Word and element location data:
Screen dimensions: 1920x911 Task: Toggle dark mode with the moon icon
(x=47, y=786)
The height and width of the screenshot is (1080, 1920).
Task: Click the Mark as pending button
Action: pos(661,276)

* [GIVEN REQUEST]: Rewrite these records as a numbered list, one line per item, leaving out any blank lines.

* [COMPLETED EXERCISE]:
1. Screen dimensions: 1920x911 Task: Toggle dark mode with the moon icon
2. (x=47, y=786)
3. The height and width of the screenshot is (1080, 1920).
4. Task: Click the Mark as pending button
5. Action: pos(661,276)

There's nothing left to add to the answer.